In a typical testing environment, if a reading of interest was detected, the organoids would be automatically detected. In that way, the system could identify a disease and link that information to the small tissue that could then be reused in other testing.
In the case of the RiO pilot, the team evaluated whether the chip could in any way compromise the tissue inside which it was embedded. They found, in fact, that the chip had limited effect on the cells that assembled around it. They tested for bile transport capacity and fat accumulation capacity in the RiO, Takebe says, and found "that the presence of the RFID chip in the liver organoids does not seem to affect native structure and function." The researchers also tested the RFID chips in freezing and liquid nitrogen environments and found that they continued to operate properly.

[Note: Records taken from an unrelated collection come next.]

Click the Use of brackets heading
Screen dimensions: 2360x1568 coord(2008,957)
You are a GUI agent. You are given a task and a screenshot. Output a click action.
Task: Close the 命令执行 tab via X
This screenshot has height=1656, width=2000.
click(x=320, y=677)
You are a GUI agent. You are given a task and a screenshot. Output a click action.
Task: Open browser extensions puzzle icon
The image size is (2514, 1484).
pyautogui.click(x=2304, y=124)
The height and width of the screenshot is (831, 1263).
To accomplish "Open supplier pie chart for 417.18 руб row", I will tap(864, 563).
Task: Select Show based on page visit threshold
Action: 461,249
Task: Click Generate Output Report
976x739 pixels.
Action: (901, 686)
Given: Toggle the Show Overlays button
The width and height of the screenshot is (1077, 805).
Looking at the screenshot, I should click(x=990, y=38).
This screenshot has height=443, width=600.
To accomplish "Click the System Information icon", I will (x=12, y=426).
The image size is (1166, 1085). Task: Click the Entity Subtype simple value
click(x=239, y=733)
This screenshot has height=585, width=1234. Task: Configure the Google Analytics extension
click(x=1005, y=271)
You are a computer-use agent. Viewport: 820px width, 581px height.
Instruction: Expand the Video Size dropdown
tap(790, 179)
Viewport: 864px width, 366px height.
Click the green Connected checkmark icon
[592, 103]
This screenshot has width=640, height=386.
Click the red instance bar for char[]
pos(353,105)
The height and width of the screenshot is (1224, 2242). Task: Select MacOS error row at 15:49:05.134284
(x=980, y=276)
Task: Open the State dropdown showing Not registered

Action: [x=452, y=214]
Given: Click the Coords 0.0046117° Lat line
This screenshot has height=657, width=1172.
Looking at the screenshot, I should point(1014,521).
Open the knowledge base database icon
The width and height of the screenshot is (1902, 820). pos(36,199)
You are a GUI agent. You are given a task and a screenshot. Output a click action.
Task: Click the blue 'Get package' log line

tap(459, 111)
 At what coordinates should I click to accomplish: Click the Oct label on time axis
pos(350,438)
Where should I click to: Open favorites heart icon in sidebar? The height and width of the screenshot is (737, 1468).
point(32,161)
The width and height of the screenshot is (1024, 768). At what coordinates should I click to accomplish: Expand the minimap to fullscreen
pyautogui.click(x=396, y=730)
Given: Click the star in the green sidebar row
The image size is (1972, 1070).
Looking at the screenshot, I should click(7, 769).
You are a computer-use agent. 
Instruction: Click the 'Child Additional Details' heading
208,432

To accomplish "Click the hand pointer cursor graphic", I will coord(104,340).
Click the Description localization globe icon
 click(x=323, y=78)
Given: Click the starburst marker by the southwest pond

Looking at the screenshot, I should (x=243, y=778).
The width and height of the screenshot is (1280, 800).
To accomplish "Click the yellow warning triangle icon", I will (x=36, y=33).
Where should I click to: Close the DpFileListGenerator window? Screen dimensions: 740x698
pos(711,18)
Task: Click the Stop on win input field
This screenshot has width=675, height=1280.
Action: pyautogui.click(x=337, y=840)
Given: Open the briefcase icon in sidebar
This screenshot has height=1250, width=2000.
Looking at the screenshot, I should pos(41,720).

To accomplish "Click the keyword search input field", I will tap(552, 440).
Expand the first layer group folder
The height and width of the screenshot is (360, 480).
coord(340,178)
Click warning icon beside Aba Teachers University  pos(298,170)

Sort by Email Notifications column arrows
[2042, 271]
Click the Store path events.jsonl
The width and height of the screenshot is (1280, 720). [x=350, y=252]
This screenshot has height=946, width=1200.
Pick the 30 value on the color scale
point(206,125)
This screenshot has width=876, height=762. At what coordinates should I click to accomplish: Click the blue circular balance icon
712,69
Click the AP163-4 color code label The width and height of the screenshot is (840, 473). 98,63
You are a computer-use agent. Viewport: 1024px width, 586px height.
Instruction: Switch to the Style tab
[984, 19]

The group has more testing ahead, Takebe notes, but the long-term goal is to commercialize a product that could be used by labs and pharmaceutical companies. The RFID technology built into the organoids could then help scientists better understand how certain conditions will affect organs in people with specific characteristics.
What the group found, Takebe says, is that "a RiO-based pooling approach will be an efficient way to determine individualized phenotypes in a high-throughput setting." He says he is in conversations with several pharmaceutical companies that would like to test the system with RFID chips, readers and software that can capture, manage and display the RFID read data together with test results.